--- Input ---

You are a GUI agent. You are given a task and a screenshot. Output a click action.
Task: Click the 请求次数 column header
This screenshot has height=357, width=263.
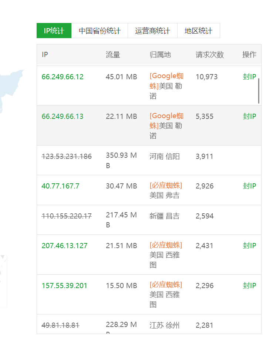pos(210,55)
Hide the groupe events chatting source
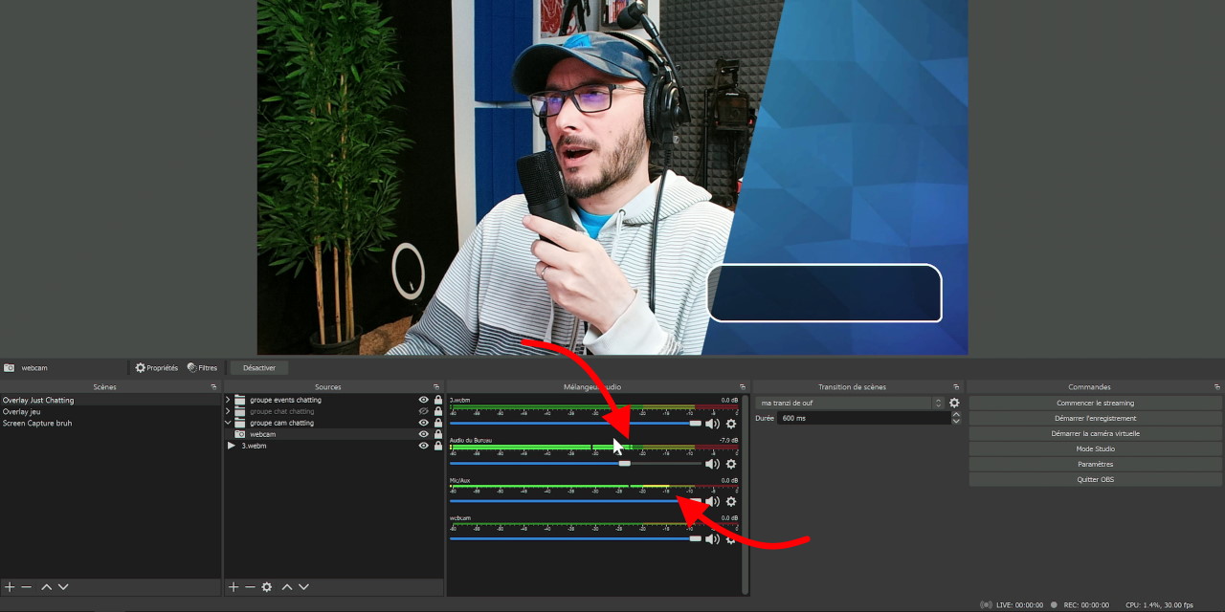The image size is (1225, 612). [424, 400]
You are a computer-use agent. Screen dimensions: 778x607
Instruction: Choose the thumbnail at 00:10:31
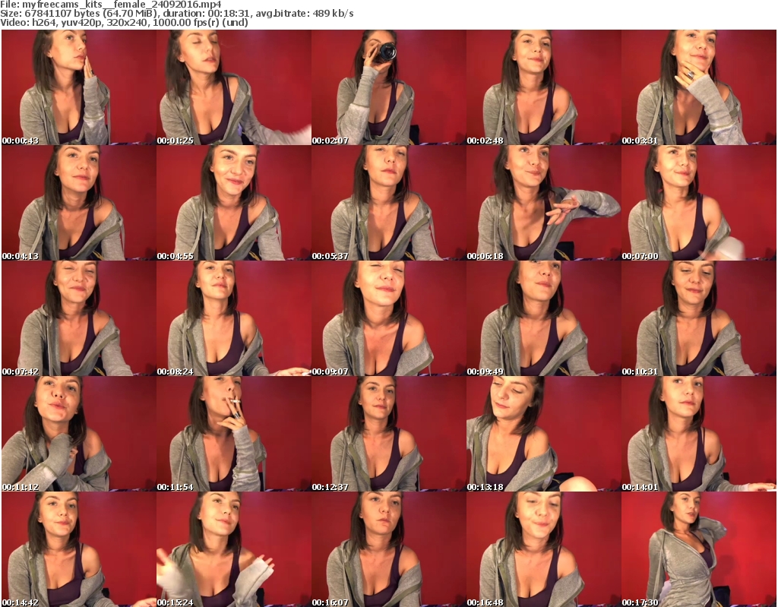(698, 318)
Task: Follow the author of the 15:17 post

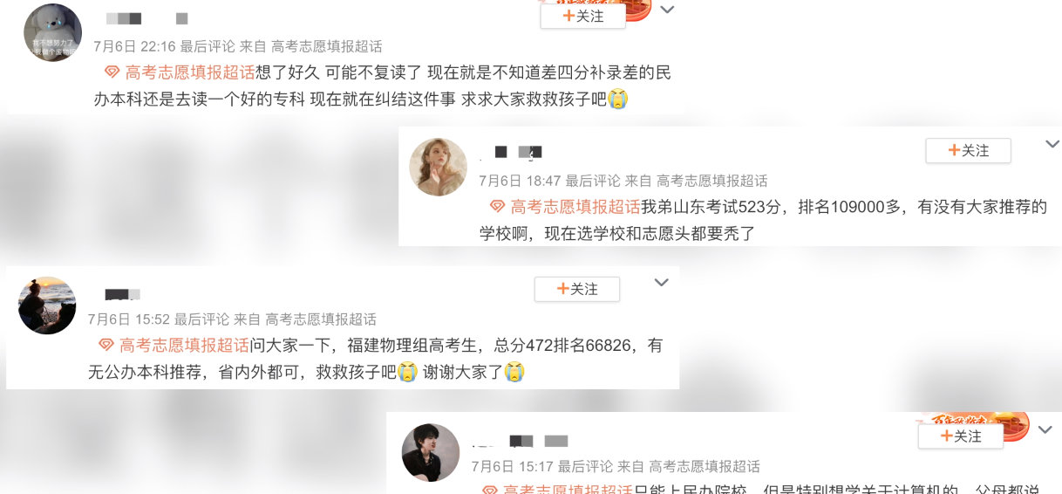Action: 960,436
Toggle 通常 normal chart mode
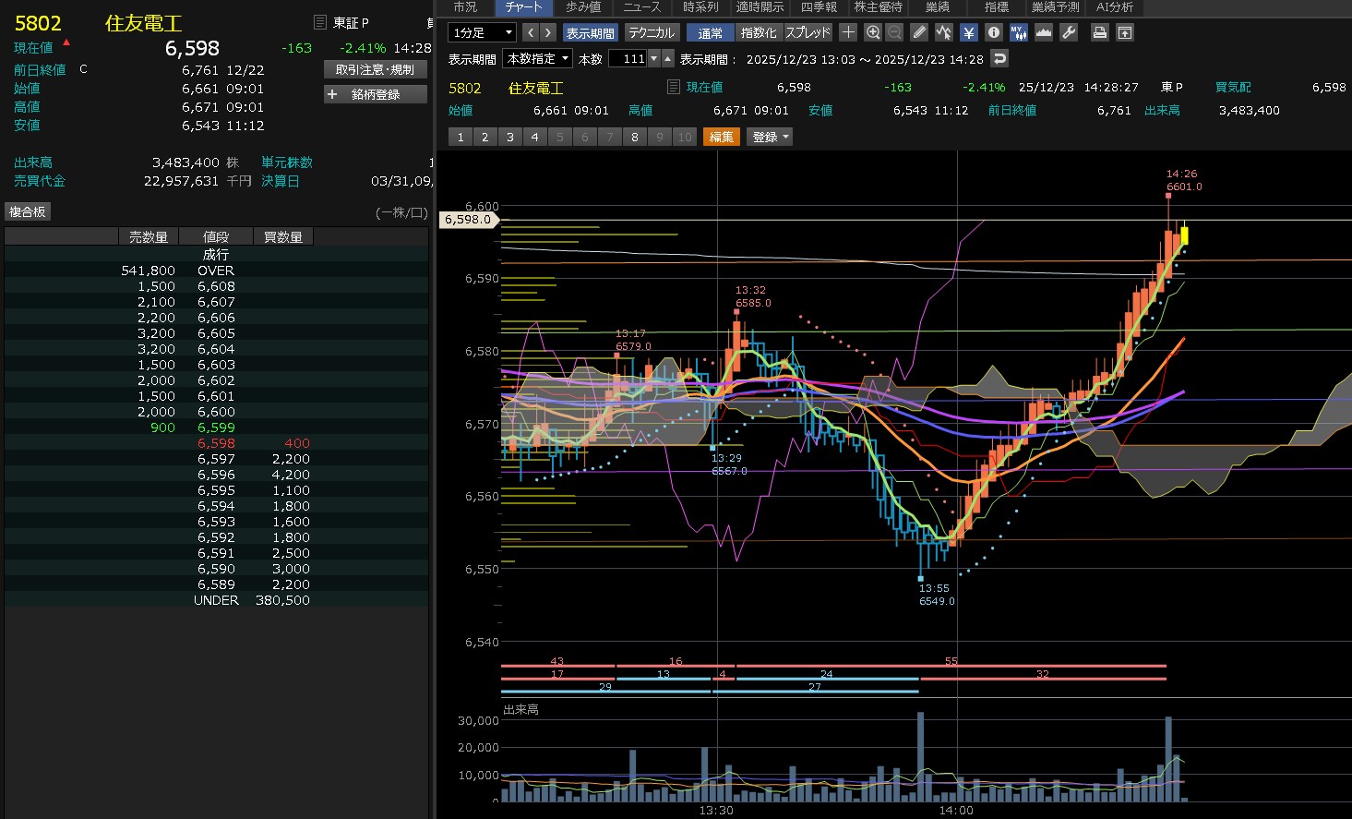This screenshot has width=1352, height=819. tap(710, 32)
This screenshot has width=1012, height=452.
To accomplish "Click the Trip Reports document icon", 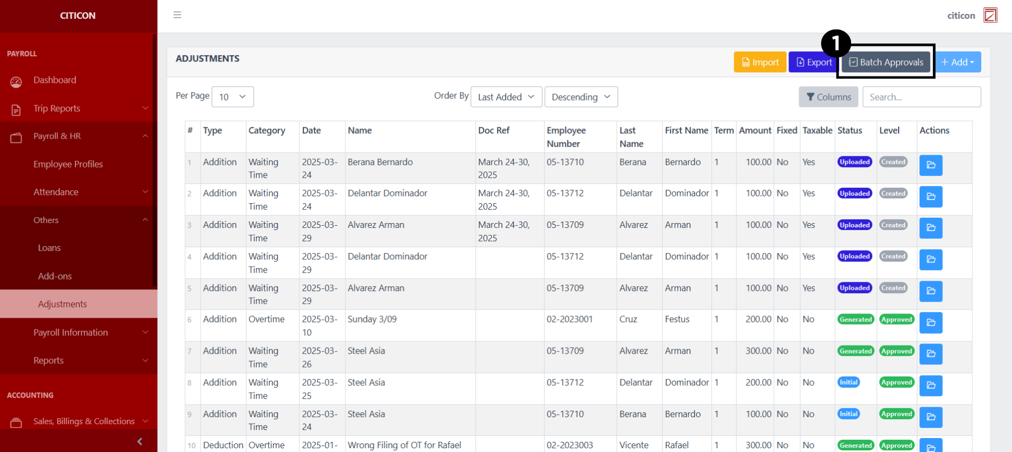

---

**Assignment:**
Copy every record exactly, but skip the pictures.

**Solution below:**
You are a GUI agent. You are given a task and a screenshot. Output a click action.
Task: Click the 请求次数 column header
This screenshot has height=357, width=263.
pos(210,55)
Hide the groupe events chatting source
The image size is (1225, 612). [424, 400]
You are a computer-use agent. Screen dimensions: 778x607
Instruction: Choose the thumbnail at 00:10:31
(698, 318)
Task: Follow the author of the 15:17 post

Action: 960,436
Toggle 通常 normal chart mode
This screenshot has width=1352, height=819. tap(710, 32)
This screenshot has width=1012, height=452.
To accomplish "Click the Trip Reports document icon", 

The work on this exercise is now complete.